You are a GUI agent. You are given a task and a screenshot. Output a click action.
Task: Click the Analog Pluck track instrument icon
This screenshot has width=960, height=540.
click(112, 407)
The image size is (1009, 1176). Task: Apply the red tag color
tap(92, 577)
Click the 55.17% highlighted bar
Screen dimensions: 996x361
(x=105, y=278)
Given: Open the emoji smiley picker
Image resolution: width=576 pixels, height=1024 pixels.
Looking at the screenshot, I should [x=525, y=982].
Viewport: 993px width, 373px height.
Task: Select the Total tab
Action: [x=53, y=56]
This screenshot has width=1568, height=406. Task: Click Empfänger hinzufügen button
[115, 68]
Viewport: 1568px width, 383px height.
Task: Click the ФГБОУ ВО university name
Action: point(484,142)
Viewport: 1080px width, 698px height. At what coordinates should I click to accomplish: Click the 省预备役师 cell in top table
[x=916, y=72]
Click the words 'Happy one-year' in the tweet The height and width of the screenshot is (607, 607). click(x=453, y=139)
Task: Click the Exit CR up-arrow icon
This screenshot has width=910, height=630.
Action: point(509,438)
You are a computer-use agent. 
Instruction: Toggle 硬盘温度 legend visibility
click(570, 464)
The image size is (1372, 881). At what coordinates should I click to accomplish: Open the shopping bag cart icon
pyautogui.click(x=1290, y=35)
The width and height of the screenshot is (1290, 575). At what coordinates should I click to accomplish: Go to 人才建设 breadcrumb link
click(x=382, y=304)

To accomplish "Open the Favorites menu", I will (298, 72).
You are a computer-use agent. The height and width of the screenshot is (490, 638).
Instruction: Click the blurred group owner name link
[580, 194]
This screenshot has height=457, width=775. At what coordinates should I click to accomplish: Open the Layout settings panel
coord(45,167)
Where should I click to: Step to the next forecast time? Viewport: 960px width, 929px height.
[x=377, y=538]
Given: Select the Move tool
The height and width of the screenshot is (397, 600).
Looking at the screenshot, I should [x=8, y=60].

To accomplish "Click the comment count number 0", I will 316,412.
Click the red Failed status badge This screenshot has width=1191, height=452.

What is required - Search the entries for the word "will" and copy every line that holds it.

Result -
To accomplish "Open the Favorites menu", I will (298, 72).
To accomplish "Click the comment count number 0", I will 316,412.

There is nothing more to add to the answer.